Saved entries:
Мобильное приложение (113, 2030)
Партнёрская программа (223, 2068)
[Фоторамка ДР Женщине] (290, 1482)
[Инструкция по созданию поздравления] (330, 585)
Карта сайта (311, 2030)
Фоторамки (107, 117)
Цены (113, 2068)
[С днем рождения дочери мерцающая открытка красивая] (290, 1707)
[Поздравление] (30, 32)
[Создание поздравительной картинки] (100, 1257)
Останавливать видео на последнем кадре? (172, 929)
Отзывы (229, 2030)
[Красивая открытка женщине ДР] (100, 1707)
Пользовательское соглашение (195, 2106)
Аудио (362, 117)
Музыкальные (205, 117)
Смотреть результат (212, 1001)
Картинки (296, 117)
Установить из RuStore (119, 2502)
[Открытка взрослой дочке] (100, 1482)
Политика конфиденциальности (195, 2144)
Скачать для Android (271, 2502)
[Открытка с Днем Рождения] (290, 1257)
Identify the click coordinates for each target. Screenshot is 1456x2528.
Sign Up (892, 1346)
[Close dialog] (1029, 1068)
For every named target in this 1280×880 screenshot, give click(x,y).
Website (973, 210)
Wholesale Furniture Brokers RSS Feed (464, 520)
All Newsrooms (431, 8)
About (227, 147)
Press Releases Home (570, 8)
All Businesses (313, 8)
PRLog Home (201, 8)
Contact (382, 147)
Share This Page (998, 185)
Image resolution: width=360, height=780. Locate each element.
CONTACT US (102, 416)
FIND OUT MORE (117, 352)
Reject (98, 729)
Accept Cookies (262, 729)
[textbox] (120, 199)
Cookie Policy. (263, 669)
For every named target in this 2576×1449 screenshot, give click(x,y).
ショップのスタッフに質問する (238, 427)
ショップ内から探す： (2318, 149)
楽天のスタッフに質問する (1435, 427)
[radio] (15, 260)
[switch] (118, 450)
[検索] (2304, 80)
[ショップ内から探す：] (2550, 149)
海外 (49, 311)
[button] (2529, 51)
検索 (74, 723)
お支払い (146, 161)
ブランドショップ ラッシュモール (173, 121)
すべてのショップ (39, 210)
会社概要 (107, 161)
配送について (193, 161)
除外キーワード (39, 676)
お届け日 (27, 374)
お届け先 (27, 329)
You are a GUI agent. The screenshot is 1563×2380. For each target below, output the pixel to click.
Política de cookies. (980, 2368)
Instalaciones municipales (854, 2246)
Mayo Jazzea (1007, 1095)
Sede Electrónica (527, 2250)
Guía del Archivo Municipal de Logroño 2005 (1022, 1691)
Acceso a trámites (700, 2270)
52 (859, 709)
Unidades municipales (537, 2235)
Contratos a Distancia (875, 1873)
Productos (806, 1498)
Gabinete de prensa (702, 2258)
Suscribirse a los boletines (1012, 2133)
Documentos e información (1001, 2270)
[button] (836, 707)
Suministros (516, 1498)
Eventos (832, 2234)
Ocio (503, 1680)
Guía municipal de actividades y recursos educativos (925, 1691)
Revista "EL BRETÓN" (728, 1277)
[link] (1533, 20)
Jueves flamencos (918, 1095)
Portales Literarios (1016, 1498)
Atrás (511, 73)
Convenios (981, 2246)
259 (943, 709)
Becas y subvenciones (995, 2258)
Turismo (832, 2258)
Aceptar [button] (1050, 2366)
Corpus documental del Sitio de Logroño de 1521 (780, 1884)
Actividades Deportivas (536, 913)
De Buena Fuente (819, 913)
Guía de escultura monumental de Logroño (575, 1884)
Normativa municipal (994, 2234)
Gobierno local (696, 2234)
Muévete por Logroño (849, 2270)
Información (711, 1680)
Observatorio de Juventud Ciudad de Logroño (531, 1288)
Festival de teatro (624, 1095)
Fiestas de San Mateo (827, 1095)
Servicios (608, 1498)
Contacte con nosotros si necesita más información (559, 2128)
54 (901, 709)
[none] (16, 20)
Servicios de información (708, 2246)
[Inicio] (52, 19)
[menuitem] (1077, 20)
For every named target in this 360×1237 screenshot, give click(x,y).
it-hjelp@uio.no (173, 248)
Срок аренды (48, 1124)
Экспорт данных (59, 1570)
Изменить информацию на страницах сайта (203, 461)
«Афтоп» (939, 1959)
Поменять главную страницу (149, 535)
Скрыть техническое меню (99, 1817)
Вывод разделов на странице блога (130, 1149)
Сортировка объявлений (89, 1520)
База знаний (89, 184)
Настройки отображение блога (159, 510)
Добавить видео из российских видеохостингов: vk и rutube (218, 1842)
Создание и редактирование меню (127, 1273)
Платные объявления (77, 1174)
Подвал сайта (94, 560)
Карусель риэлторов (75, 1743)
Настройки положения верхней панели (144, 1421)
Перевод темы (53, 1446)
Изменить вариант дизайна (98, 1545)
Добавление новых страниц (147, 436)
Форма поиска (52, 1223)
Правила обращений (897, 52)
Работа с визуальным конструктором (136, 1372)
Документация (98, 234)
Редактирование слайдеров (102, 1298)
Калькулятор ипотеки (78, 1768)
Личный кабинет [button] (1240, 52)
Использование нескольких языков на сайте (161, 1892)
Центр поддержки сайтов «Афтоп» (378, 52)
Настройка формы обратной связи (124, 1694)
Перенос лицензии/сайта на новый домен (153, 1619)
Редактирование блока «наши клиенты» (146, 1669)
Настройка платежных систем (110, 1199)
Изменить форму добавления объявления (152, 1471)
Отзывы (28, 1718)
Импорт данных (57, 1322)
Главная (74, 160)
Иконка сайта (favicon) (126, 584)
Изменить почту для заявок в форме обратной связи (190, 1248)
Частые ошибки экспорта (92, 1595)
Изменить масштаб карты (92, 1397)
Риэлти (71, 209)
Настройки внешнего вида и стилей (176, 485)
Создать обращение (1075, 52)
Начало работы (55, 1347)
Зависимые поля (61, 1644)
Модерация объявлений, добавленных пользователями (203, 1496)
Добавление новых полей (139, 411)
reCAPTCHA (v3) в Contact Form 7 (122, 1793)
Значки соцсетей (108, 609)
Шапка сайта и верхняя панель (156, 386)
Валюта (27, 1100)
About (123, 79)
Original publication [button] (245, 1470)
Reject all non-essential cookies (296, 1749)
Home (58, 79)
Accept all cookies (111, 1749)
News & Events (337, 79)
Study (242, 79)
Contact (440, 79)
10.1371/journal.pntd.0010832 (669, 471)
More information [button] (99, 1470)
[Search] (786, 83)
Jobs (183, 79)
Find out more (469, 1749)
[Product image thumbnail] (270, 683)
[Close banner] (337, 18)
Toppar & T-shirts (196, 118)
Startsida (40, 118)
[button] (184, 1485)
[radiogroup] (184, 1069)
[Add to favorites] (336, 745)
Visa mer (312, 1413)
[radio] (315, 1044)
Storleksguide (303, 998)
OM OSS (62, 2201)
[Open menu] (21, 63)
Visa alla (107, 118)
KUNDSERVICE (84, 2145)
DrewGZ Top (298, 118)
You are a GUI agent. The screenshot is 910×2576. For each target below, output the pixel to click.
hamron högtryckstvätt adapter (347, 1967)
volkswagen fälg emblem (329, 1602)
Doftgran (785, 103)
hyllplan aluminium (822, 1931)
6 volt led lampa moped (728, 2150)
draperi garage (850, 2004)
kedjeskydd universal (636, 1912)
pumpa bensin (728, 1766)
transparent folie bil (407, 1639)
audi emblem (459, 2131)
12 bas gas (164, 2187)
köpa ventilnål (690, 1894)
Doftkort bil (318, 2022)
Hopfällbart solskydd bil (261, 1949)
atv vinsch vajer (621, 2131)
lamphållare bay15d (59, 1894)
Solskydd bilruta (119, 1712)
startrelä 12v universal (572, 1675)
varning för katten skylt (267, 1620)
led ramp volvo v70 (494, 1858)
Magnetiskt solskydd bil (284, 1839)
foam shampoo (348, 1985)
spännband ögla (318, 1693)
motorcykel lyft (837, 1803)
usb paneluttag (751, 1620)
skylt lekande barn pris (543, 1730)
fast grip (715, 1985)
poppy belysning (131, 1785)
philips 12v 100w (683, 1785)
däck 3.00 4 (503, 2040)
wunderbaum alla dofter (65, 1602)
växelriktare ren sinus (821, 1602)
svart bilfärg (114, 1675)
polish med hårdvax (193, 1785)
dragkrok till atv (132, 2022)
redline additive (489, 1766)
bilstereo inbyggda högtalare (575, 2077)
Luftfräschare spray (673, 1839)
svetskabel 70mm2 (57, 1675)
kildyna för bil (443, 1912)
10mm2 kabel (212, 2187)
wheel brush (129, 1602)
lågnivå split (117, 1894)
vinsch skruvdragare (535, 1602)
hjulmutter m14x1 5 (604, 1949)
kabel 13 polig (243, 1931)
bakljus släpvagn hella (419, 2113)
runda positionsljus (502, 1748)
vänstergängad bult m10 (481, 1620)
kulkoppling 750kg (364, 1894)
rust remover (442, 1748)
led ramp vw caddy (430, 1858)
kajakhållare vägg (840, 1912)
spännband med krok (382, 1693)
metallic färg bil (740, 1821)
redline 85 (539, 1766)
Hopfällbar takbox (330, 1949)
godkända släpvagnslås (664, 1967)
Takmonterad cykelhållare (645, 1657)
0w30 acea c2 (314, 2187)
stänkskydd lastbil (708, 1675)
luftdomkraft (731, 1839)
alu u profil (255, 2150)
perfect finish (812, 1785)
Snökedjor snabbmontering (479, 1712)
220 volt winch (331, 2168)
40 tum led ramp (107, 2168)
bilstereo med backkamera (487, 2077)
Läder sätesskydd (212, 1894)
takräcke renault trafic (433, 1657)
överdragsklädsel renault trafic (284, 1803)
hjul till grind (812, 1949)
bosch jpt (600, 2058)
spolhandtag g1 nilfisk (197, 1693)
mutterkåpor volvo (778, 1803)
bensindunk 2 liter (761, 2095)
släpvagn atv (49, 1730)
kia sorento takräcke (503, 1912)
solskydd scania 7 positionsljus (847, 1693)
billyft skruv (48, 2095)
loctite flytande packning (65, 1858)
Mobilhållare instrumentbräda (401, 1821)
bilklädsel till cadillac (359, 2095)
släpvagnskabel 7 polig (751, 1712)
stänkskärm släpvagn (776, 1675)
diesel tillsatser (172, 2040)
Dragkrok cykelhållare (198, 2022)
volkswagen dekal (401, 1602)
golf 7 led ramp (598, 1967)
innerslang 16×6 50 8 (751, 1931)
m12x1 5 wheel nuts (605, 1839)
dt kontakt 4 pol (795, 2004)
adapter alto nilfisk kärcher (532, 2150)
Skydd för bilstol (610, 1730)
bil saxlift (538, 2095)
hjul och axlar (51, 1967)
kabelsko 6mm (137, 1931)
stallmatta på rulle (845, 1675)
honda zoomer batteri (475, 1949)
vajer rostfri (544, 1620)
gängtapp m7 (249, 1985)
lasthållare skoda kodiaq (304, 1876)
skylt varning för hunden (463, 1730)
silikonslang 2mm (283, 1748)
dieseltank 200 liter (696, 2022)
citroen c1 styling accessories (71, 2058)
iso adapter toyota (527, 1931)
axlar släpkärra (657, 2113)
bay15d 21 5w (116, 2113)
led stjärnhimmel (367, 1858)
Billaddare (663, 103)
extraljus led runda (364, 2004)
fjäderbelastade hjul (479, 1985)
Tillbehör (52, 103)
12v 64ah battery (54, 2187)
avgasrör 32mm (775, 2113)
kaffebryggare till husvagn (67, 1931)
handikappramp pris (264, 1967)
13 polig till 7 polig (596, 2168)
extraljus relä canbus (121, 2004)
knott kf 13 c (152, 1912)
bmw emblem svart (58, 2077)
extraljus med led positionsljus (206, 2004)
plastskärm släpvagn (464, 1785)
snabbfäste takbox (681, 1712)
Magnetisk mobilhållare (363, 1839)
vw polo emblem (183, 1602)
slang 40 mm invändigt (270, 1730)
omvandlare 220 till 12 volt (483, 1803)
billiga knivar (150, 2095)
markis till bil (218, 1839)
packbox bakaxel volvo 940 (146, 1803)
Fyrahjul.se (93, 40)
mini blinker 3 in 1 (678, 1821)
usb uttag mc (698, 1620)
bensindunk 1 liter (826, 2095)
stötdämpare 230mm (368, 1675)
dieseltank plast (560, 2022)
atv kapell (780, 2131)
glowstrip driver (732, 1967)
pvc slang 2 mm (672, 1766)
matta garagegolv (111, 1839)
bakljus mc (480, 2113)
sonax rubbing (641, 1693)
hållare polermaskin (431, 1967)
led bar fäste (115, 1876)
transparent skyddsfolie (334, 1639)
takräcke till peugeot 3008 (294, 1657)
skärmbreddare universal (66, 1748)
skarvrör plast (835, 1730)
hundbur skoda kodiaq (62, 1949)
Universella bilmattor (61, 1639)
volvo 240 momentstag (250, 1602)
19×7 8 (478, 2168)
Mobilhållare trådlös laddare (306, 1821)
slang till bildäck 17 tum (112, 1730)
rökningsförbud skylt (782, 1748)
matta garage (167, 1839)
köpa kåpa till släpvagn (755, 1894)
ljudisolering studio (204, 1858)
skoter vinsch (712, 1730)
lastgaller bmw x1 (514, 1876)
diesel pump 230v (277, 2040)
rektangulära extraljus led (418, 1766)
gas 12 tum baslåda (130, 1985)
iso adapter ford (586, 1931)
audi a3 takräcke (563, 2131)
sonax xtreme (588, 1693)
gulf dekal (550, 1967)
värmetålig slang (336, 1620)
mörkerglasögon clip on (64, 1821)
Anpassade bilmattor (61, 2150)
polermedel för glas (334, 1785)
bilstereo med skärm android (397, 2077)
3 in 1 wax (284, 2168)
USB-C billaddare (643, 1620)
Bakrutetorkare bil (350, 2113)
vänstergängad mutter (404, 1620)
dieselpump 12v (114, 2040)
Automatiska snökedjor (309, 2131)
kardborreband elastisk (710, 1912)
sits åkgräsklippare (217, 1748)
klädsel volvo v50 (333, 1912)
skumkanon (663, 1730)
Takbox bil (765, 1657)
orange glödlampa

### Directions for this task
Using only the entries above, output the line with "Поменять главную страницу (149, 535)", the line with "reCAPTCHA (v3) в Contact Form 7 (122, 1793)", and all lines between them, exactly as they stand.

### Response for this exercise
Поменять главную страницу (149, 535)
Скрыть техническое меню (99, 1817)
Вывод разделов на странице блога (130, 1149)
Сортировка объявлений (89, 1520)
База знаний (89, 184)
Настройки отображение блога (159, 510)
Добавить видео из российских видеохостингов: vk и rutube (218, 1842)
Создание и редактирование меню (127, 1273)
Платные объявления (77, 1174)
Подвал сайта (94, 560)
Карусель риэлторов (75, 1743)
Настройки положения верхней панели (144, 1421)
Перевод темы (53, 1446)
Изменить вариант дизайна (98, 1545)
Добавление новых страниц (147, 436)
Форма поиска (52, 1223)
Правила обращений (897, 52)
Работа с визуальным конструктором (136, 1372)
Документация (98, 234)
Редактирование слайдеров (102, 1298)
Калькулятор ипотеки (78, 1768)
Личный кабинет [button] (1240, 52)
Использование нескольких языков на сайте (161, 1892)
Центр поддержки сайтов «Афтоп» (378, 52)
Настройка формы обратной связи (124, 1694)
Перенос лицензии/сайта на новый домен (153, 1619)
Редактирование блока «наши клиенты» (146, 1669)
Настройка платежных систем (110, 1199)
Изменить форму добавления объявления (152, 1471)
Отзывы (28, 1718)
Импорт данных (57, 1322)
Главная (74, 160)
Иконка сайта (favicon) (126, 584)
Изменить почту для заявок в форме обратной связи (190, 1248)
Частые ошибки экспорта (92, 1595)
Изменить масштаб карты (92, 1397)
Риэлти (71, 209)
Настройки внешнего вида и стилей (176, 485)
Создать обращение (1075, 52)
Начало работы (55, 1347)
Зависимые поля (61, 1644)
Модерация объявлений, добавленных пользователями (203, 1496)
Добавление новых полей (139, 411)
reCAPTCHA (v3) в Contact Form 7 (122, 1793)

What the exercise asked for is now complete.